Concurrently, chronic illness management is another area in which hospices see both a need they can help address and an opportunity to expand their businesses.

About 10,000 people in the United States become Medicare eligible every day, a trend that began in 2011 and is expected to last through 2030, according to the Medicare Payment Advisory Commission. The National Council on Aging reports that close to 80% of those older adults have at least two chronic conditions.

Recognizing this, upstream providers are taking gradual steps toward designing interdisciplinary, person-centered services that include goals of care conversations and programs to address social determinants of health. But, for now, hospices continue to be the resident experts in those types of care models in today’s fragmented health care system.
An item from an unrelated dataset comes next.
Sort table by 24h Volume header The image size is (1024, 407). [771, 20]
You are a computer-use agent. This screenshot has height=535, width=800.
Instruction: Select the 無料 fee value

This has led operators to develop more longitudinal programs oriented around the needs of chronically ill patients, including palliative care, disease-specific services, home-based primary care, PACE and a range of others.

As these hospices establish and expand their upstream modalities, it will be incumbent on them to show referral sources, patients and payers how partnering with a hospice can improve outcomes and reduce costs well before the end of life.

“We’re really focusing on an opportunity to educate our medical communities as a whole,” Bratcher said. “If we can become involved earlier in those patients’ lives, we can have much more of an impact.”